Pisau raut is found throughout the Borneo where it is known by various names of different Dayak tribal languages such as munbat in the Iban language, langgei or langgei puai in the Ngaju language, jabang among the Dayaks of Baranjan, and haut nyu in the Mandalam Kayan language.[1]

Description

A Dayak style pisau raut typically seen accompanying a Mandau sword (left) and a Malay style pisau raut (right) from Malay Peninsula, circa 18th-19th century.

The scabbard used for the pisau raut is made of palm leaf and attached to the back of the scabbard for the mandau.[2]

Pisau raut consists of a small blade and a wooden handle. The blade is about 10 centimetres (3.9 in) long and is slightly curved. The blade is attached to a wooden hilt that is about three times longer than the blade itself. The blade is attached to the hilt by gluing the blade onto the wooden hilt using a kind of dammar resin taken from the damar tree and then bound with rattan cords. In other version, the blade is convex on one side and concave on the other, which is similar to the design of the Dayak mandau, a much larger blade.[3]

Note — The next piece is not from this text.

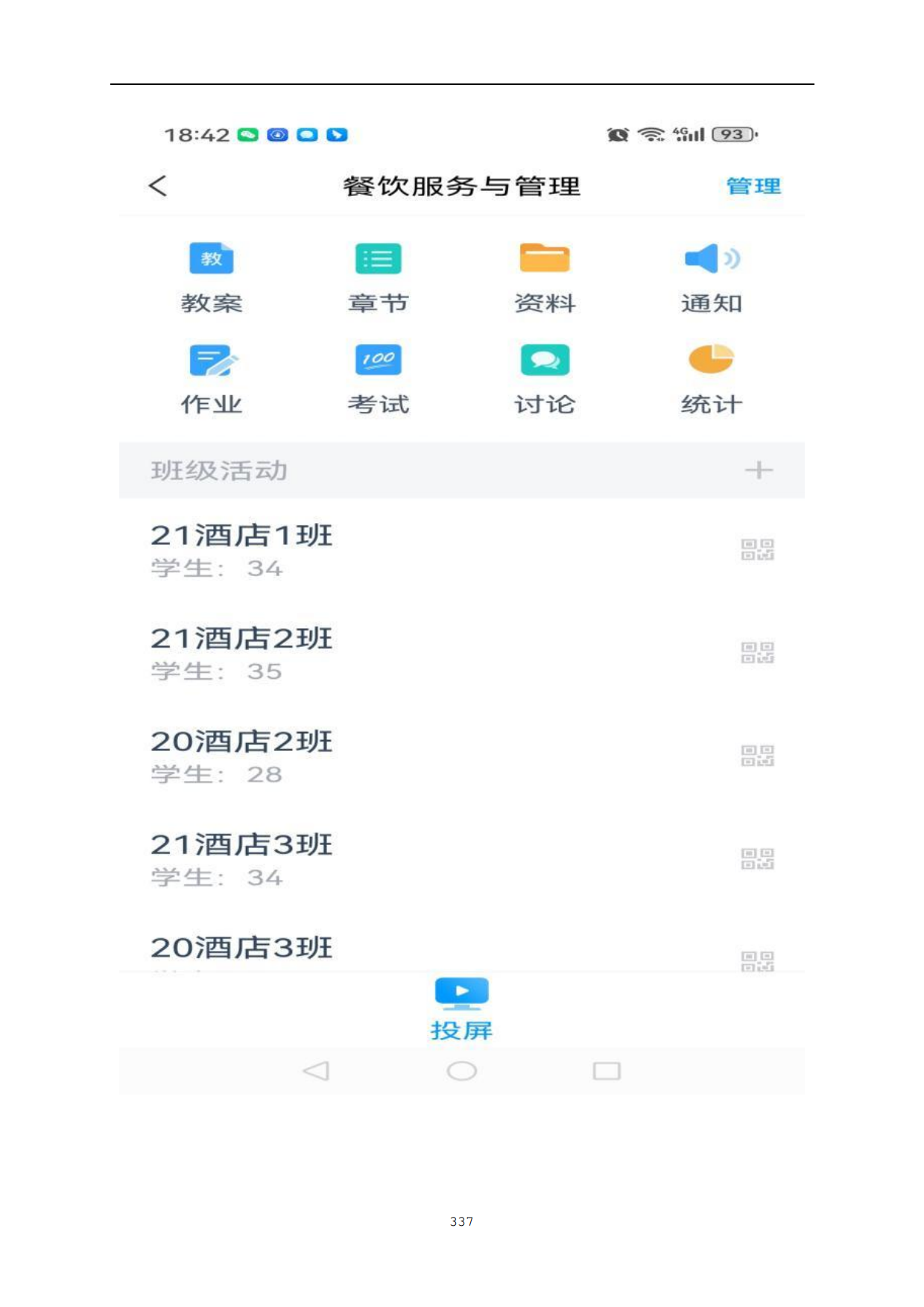Start 投屏 screen casting
This screenshot has height=1307, width=924.
(x=462, y=1009)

The hilt of the pisau raut is much longer than the blade, reaching 30 centimetres (12 in) to 40 centimetres (16 in) long. It is also slightly curved, following the same curve as the blade. This wooden handle is often decorated with finely carved inlaid bands made of the horn of a water buffalo or a stag. At the end of the handle is a knob which is also made of a horn of a stag, or sometimes of light-colored bone or ivory, giving it a contrast with the normally dark-colored hilt. The knob is intricately decorated with figurative representations of mythical creatures typical of Dayak art, e.g. a stylised aso dragon head above a crouching figure.[3]

Usage

Pisau raut is used by holding the blade between thumb and index finger. Pisau raut styles that has a long hilt is held tight between the ribs and lower arms, or under the armpit. The pisau raut is used with the strength of the body while at the same time used to work on fine details.[2] Other variety of pisau raut found in Sumatra has shorter hilt but with a reversed edged,[4] similar to a mushroom knife. The blade of the pisau raut is usually as sharp as a shaving knife, favored by country folks for numerous fine bamboo and rattan craft works.[5]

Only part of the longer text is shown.